No entanto, cultivar cana e extrair seu açúcar era uma atividade que demandava trabalho intensivo. Poucas pessoas queriam trabalhar longas jornadas em campos de açúcar infestados de malária sob um sol tropical. Trabalhadores contratados teriam resultado em um produto caro demais para o consumo em massa. Cientes das forças do mercado, e ávidos por lucro e crescimento econômico, os europeus donos das plantações se voltaram para os escravos.
Do século XVI ao século XIX, por volta de 10 milhões de escravos africanos foram importados para a América. Cerca de 70% deles trabalharam nas plantações de açúcar. As condições de trabalho eram abomináveis. A maioria dos escravos viviam uma existência curta e miserável, e outros milhões morriam durante guerras travadas para capturar escravos ou durante a longa viagem do interior da África à costa da América. Tudo isso para que os europeus pudessem saborear seus doces e chás adocicados – e para que os barões do açúcar pudessem desfrutar de lucros enormes.
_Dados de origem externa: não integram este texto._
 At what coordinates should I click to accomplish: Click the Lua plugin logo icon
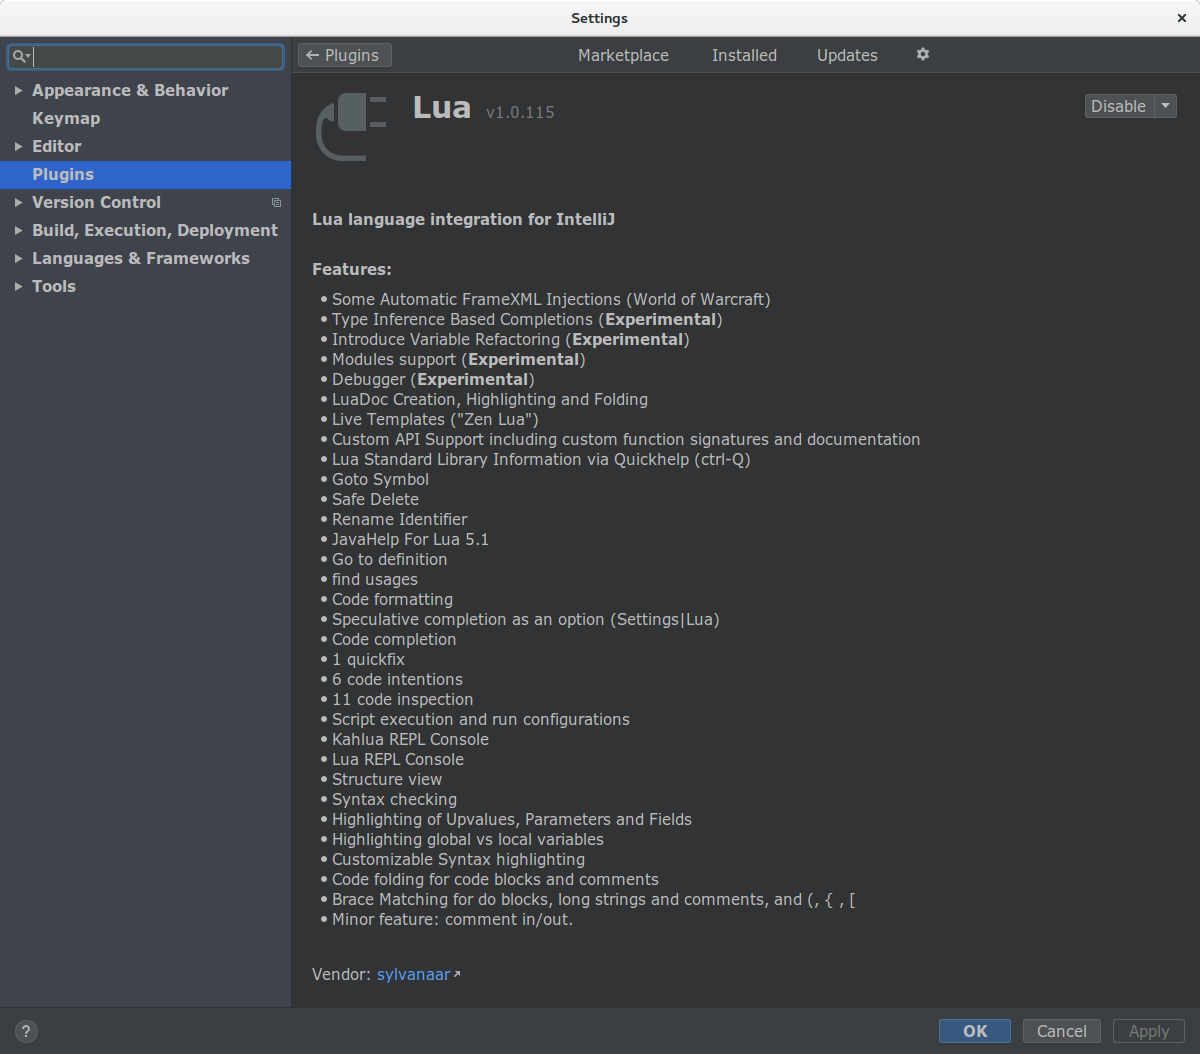(x=351, y=127)
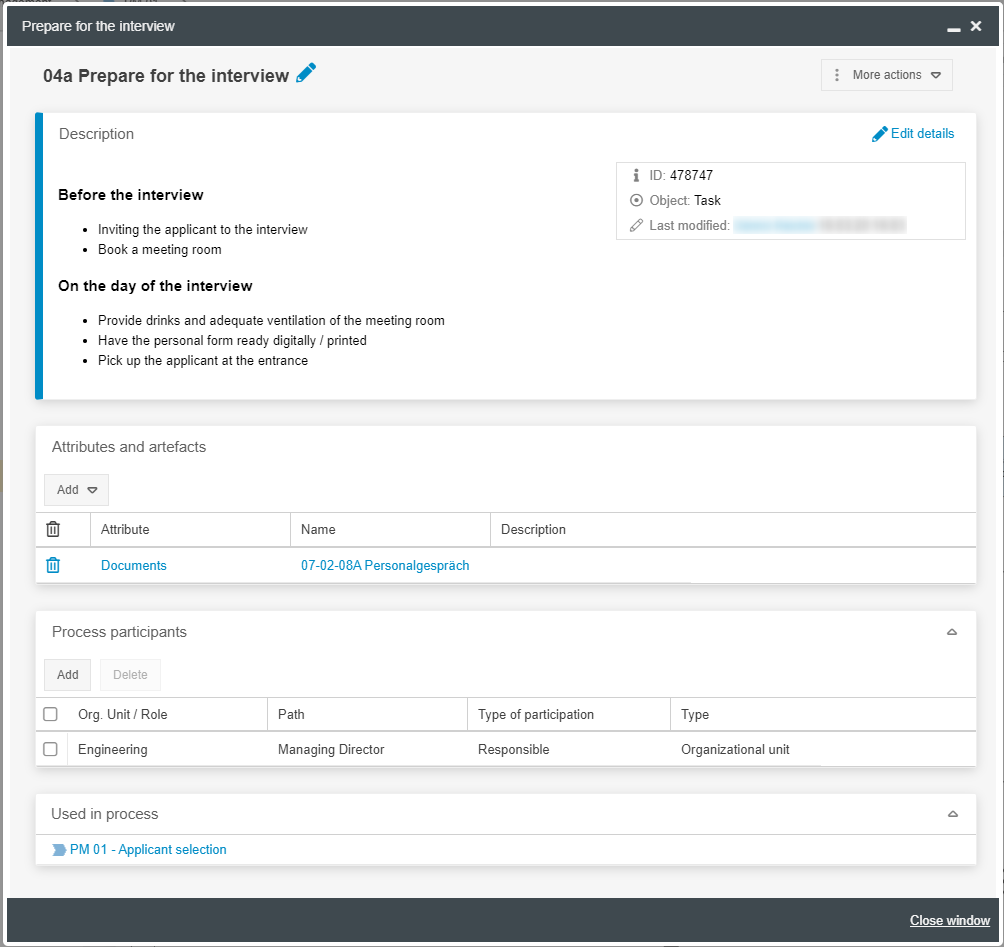Open the 07-02-08A Personalgespräch document
The image size is (1004, 947).
click(385, 565)
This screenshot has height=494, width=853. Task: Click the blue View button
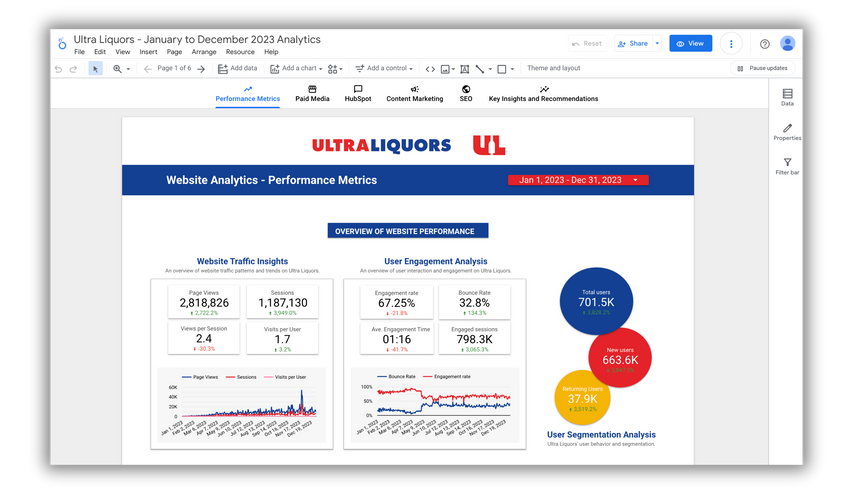(690, 44)

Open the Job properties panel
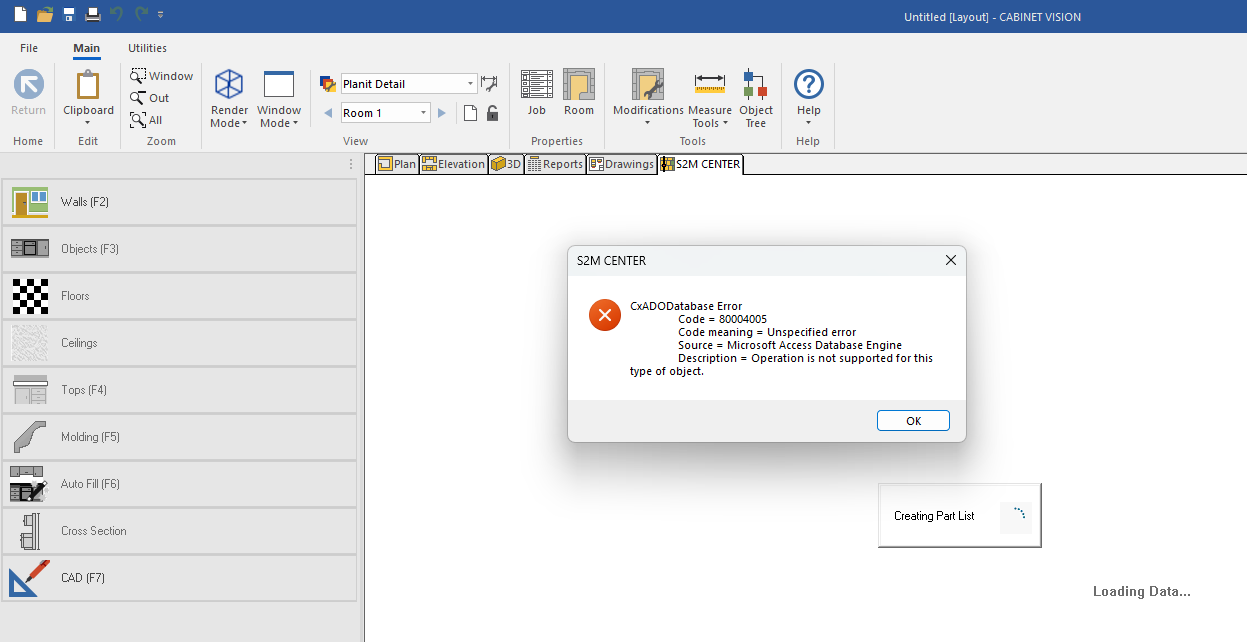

O comércio de escravos não era controlado por nenhum Estado ou governo. Foi uma iniciativa puramente econômica, organizada e financiada pelo livre mercado de acordo com as leis da oferta e da demanda. As empresas privadas de comércio de escravos vendiam ações nas bolsas de valores de Amsterdã, Londres e Paris. Europeus de classe média à procura de um bom investimento compravam essas ações. Contando com esse dinheiro, as empresas compravam navios, contratavam marinheiros e soldados, compravam escravos na África e os transportavam para a América, onde vendiam escravos aos donos das plantações, usando a receita para comprar produtos como açúcar, cacau, tabaco, algodão e rum. Eles regressavam à Europa, vendiam o açúcar e o algodão por um bom preço e então navegavam para a África para começar outra rodada. Os acionistas ficavam muito satisfeitos com esse arranjo. Ao longo do século XVIII, o rendimento sobre os investimentos no comércio de escravos foi de cerca de 6% ao ano – eram extremamente lucrativos, como qualquer consultor de hoje admitiria sem demora.
Essa é a pedra no sapato do capitalismo de livre mercado. Não há como garantir que os lucros sejam ganhos de forma justa, ou distribuídos de maneira justa. Ao contrário, a ânsia por aumentar os lucros e a produção cega as pessoas para qualquer coisa que possa estar no caminho. Quando o crescimento se torna um bem supremo, irrestrito por qualquer outra consideração ética, pode facilmente levar à catástrofe. Algumas religiões, como o cristianismo e o nazismo, mataram milhões por ódio fervoroso. O capitalismo matou milhões por pura indiferença unida à ganância. O comércio de escravos no Atlântico não derivou do ódio racista para com os africanos. Os indivíduos que compraram as ações, os corretores que as venderam e os administradores das empresas de comércio de escravos raramente pensavam nos africanos. O mesmo pode ser dito dos proprietários das plantações de açúcar: muitos deles viviam longe das plantações e a única informação que exigiam eram livros contábeis com registros precisos de lucros e perdas.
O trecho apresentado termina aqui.